Input material →
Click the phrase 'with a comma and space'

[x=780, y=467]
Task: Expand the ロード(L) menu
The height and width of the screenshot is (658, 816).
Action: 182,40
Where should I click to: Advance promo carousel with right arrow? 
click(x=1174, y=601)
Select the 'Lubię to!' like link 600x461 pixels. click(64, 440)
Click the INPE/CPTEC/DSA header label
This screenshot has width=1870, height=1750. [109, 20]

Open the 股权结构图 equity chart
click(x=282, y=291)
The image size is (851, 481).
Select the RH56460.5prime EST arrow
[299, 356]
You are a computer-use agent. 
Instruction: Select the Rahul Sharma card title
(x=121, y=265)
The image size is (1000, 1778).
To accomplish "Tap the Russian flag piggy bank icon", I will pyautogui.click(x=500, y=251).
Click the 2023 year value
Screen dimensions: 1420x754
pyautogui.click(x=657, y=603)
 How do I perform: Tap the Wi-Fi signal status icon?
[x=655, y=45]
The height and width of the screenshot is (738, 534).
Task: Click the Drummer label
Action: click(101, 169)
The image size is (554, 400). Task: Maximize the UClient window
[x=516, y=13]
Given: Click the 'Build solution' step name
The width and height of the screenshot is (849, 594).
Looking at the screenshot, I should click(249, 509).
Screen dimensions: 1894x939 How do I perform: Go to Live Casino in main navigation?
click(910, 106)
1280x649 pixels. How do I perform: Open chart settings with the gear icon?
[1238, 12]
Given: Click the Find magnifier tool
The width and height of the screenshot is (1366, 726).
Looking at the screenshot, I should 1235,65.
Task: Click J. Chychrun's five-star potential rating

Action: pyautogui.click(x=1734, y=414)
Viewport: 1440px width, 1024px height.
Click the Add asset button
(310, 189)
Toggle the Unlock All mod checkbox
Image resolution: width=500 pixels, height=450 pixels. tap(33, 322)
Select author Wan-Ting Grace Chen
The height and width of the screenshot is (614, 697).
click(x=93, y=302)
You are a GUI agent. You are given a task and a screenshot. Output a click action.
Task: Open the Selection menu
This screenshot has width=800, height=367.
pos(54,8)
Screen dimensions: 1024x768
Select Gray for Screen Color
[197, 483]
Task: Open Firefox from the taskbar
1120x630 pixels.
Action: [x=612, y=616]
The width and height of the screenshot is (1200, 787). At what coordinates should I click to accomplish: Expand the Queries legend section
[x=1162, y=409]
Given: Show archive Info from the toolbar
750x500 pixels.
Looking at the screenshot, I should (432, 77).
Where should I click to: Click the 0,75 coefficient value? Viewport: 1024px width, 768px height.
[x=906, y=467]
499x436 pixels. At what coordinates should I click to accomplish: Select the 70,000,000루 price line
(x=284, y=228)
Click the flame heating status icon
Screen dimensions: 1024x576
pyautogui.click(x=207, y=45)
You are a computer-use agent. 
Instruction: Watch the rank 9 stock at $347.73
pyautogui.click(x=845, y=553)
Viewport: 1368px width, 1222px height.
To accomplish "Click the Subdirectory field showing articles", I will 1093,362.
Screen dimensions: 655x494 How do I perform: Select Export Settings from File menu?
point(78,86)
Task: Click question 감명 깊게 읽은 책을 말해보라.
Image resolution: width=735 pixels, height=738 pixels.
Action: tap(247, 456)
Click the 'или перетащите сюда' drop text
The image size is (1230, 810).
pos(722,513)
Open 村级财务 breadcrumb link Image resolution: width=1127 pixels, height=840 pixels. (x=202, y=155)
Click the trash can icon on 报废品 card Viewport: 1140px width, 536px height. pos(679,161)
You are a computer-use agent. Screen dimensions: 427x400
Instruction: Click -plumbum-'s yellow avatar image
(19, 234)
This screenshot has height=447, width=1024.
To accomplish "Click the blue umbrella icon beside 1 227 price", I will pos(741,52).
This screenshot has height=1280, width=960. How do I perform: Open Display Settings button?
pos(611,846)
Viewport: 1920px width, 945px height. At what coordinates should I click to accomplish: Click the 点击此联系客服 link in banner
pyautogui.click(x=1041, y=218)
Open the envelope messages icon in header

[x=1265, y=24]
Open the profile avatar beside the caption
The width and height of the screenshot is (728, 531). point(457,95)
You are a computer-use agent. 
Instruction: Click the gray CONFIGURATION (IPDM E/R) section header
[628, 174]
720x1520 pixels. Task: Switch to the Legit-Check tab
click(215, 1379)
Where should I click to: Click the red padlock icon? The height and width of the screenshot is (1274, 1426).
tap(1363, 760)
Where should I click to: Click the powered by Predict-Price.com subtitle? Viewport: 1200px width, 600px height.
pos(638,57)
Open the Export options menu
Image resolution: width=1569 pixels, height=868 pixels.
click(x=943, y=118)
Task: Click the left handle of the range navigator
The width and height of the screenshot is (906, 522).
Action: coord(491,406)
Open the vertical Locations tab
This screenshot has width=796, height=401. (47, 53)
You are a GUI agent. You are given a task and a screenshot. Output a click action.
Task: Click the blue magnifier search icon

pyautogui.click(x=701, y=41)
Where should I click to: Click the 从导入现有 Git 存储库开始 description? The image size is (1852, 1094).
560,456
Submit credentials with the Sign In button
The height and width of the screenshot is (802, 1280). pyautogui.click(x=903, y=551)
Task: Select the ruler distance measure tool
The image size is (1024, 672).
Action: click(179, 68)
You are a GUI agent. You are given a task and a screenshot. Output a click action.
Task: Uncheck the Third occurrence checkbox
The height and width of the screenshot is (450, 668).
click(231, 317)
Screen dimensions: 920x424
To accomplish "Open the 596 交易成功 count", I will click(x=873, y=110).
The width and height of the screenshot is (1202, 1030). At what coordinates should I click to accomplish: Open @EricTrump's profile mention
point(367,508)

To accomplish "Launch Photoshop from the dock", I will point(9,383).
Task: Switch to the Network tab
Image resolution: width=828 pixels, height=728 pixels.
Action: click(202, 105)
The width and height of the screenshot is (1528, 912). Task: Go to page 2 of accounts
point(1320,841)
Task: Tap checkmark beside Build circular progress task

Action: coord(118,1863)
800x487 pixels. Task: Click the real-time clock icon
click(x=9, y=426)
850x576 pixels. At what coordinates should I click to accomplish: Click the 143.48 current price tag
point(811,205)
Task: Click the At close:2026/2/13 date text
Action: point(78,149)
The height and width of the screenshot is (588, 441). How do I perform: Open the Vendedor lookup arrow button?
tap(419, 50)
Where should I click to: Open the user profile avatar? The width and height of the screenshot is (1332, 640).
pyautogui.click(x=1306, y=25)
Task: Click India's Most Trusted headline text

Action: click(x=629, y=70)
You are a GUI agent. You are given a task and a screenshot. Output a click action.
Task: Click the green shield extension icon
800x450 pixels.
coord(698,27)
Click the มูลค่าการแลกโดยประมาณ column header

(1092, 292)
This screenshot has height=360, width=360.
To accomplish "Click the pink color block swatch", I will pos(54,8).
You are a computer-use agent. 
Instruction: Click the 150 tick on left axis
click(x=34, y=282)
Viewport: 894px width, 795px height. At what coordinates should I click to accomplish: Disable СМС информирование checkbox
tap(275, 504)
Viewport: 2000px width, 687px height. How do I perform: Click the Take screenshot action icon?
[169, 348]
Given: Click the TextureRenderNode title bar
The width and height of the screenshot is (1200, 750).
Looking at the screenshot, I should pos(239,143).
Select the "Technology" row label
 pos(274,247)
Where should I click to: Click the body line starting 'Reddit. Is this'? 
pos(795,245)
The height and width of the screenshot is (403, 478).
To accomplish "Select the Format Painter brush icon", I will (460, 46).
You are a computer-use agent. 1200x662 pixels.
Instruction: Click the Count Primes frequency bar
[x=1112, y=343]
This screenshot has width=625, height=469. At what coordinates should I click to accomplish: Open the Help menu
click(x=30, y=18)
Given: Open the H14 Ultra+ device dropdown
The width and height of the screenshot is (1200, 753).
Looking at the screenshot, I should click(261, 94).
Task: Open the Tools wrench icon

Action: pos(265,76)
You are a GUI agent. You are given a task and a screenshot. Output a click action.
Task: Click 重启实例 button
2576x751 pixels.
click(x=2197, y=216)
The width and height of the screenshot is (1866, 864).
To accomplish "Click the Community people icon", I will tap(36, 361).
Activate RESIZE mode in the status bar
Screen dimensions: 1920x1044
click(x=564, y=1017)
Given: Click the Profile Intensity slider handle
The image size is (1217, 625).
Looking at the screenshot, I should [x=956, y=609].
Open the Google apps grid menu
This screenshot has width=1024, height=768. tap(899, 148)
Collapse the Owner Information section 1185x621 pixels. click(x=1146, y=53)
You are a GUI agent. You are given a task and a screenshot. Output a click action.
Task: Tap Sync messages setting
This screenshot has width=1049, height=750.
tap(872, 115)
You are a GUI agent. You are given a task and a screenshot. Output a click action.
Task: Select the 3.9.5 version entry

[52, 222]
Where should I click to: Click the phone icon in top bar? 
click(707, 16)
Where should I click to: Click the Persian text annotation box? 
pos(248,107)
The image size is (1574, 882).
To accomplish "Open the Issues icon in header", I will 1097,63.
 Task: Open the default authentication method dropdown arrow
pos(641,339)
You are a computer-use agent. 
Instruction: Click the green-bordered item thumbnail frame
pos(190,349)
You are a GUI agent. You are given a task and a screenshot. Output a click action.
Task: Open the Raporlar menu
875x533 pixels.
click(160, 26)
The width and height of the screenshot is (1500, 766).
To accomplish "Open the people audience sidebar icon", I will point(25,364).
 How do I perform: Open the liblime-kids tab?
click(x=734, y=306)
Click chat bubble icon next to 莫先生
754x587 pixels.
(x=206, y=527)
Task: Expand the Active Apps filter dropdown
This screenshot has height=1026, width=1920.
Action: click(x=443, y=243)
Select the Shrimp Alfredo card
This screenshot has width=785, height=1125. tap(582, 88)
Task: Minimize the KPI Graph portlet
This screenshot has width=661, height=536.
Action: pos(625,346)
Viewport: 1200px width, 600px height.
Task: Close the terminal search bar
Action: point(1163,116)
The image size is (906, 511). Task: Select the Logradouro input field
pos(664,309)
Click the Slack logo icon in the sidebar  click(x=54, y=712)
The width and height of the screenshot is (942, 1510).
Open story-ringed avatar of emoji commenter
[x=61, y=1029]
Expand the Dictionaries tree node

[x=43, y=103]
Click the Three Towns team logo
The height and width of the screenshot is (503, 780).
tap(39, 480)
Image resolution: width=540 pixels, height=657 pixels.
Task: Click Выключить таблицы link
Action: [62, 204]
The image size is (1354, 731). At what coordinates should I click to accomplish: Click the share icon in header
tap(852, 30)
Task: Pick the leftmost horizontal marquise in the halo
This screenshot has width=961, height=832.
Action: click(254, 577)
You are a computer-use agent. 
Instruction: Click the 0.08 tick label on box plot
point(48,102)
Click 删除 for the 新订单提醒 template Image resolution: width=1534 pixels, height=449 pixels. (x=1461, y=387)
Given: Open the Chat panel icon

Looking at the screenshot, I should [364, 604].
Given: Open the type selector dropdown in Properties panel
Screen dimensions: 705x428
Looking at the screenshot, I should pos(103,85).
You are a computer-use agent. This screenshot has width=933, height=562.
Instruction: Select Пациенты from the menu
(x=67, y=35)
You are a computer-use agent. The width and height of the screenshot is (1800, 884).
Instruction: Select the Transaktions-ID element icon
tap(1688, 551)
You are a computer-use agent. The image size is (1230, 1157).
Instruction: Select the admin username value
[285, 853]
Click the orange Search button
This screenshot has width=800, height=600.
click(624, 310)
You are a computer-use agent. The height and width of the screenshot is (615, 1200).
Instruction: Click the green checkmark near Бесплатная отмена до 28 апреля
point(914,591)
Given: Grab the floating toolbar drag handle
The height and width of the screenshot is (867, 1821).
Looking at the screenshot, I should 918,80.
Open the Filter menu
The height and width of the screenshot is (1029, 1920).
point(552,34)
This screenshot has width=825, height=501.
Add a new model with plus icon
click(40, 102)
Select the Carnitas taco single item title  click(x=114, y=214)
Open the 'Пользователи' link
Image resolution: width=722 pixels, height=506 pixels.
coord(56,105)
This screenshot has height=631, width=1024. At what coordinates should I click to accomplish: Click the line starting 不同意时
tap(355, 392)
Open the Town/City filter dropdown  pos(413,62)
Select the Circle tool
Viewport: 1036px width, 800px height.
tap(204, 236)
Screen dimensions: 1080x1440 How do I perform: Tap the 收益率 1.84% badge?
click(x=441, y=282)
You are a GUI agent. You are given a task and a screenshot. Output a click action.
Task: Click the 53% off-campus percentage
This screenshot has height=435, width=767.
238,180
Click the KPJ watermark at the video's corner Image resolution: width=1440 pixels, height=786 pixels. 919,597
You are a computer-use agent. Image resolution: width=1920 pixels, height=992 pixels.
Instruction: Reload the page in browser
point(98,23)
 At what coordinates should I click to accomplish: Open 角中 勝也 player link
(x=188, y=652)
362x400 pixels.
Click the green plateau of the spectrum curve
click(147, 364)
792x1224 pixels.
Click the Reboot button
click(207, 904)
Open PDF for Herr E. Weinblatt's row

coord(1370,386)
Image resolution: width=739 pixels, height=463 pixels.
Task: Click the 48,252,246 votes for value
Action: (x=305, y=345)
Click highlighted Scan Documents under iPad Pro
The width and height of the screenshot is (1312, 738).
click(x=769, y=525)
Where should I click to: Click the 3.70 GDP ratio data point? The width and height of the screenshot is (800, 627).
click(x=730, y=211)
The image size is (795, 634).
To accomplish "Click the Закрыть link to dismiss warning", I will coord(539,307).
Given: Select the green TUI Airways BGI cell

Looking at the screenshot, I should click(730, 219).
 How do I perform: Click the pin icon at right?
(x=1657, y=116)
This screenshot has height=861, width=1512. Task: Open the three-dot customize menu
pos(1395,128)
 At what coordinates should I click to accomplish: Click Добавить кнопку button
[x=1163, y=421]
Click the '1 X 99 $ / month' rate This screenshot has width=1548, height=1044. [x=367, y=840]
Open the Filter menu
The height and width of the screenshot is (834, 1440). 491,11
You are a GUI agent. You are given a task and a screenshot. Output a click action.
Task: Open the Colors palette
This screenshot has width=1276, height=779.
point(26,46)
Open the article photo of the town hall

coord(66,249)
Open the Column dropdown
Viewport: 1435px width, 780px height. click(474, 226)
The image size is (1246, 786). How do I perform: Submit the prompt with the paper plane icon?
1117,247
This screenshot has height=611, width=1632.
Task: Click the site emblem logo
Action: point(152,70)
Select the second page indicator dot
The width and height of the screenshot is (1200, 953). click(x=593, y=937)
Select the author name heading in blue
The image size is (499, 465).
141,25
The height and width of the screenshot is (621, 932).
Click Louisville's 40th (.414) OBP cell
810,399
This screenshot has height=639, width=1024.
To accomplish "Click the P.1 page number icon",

What the task asks →
In the listing above, find the line with "The width and height of the screenshot is (1200, 750)." and the line with "Task: Click 重启实例 button". Output those two lines and every line between them, exactly as written.

Exercise result →
The width and height of the screenshot is (1200, 750).
Looking at the screenshot, I should pos(239,143).
Select the "Technology" row label
 pos(274,247)
Where should I click to: Click the body line starting 'Reddit. Is this'? 
pos(795,245)
The height and width of the screenshot is (403, 478).
To accomplish "Select the Format Painter brush icon", I will (460, 46).
You are a computer-use agent. 1200x662 pixels.
Instruction: Click the Count Primes frequency bar
[x=1112, y=343]
This screenshot has width=625, height=469. At what coordinates should I click to accomplish: Open the Help menu
click(x=30, y=18)
Given: Open the H14 Ultra+ device dropdown
The width and height of the screenshot is (1200, 753).
Looking at the screenshot, I should click(261, 94).
Task: Open the Tools wrench icon

Action: pos(265,76)
You are a GUI agent. You are given a task and a screenshot. Output a click action.
Task: Click 重启实例 button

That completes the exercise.